A few days ago, my sister and I were commenting on No-Shave November. If you are not familiar with the trend, it is when people – mostly men with facial hair – do not shave for all of November. The month itself is mostly just a publicity stunt, made popular by social media. But when you get to the premise of it, through the joking appearance, you see it is a ‘month’ rooted in toxic masculinity. The whole point of not shaving for an entire month is to compare how much hair you have grown to other men, therefore competing to outdo one another’s testosterone, and by default, masculinity.

But my sister and I weren’t talking about the toxic roots or meaning of this competition. Rather, we were joking about how I was going to participate in it – with my leg hair. It started as a joke because I never take the time to shave, but then my mom stepped in. She questioned – half-concerned and half-jokingly, if I was still going to at least shave my underarms, indicating that it would not be hygienic if I didn’t.

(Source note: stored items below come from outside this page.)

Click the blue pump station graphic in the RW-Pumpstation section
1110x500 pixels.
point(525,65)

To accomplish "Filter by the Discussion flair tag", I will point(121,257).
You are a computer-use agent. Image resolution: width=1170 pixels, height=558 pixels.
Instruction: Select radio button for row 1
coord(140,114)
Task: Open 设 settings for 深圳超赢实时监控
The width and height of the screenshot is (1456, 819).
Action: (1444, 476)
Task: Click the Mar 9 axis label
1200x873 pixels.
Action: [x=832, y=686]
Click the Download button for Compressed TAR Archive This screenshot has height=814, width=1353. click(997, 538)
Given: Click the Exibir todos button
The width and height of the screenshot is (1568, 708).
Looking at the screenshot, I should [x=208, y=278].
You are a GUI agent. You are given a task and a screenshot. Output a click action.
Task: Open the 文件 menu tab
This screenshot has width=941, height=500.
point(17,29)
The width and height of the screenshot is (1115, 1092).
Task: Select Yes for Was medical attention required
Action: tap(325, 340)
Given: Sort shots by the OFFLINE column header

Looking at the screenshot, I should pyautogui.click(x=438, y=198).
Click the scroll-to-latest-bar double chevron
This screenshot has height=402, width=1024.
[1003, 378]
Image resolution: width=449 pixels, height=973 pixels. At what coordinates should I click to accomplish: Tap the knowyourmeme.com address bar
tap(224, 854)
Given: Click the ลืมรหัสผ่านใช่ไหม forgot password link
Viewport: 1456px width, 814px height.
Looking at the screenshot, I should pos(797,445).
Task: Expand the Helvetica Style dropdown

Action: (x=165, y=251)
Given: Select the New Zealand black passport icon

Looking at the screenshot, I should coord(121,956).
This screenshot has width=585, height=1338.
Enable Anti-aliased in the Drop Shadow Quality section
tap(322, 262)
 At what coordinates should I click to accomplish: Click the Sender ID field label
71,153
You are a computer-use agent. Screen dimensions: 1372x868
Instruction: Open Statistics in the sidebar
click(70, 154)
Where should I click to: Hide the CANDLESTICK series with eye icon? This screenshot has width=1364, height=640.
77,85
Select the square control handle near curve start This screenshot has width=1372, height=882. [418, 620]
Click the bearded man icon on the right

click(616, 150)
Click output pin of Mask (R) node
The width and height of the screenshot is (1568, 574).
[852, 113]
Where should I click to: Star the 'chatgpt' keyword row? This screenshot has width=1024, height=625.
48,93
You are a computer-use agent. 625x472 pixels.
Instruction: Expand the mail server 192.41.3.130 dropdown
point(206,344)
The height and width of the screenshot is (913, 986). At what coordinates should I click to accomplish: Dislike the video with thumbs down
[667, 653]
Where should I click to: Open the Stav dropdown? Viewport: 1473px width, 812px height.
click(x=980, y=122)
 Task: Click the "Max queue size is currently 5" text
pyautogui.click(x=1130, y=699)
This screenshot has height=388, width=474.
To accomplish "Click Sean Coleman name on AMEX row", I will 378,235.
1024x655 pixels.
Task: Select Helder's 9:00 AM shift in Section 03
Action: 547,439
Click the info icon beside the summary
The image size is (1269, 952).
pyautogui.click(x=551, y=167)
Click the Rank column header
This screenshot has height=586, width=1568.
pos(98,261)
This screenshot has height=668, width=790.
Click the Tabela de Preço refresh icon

This seemingly light-hearted conversation made me realize that, despite how much the world has progressed gender-equality wise, traditional and outdated standards of feminism remain stamped into the foundations of society. It was not my mom’s intention to put me down or make me doubt myself with her comment; she was simply trying to look out for me. And what’s worse is that she didn’t know any better. The people my mom grew up around, as a Sixties Baby, influenced what she perceived as masculine and feminine. On her television shows and in the magazines she read, my mom was bombarded with images of hypersexualized female bodies, edited to emphasize the model’s curves and physique. Naturally, before my mom could even understand the notions of gender stereotypes, she was comparing herself to these flawless women. And it would make sense that none of them ever had any leg hair.

Ultimately, society taught my mom that body hair – a natural part of a woman’s body and hilariously insignificant – is unnatural and something to be ashamed of. And now, society is teaching the same sexist principles to the next generation of impressionable young girls, including myself. What makes things worse is that there is such a double standard; an armpit full of thick, curly hair after a month of not shaving on a man would be applauded, or at the very least considered a normal expression of masculinity. Meanwhile, on a woman, even just a few long strands of body hair ignite stares from strangers and vulgar comments.

Maybe my mom does just think that body hair is generally gross – my sister certainly avoids any tiny strands she knows aren’t hers. Or maybe she views shaving as a valid form of self care. But there are so many women who subconsciously believe that the reason they must hide parts of themselves is because it is not feminine enough or not beautiful enough; even if it is a natural part of the human body. Too many women feel as if they need to change themselves in order to be of value. And apparently, even something as insignificant as body hair can serve as a great reminder of how much more work needs to be done to rebuild our society as truly free.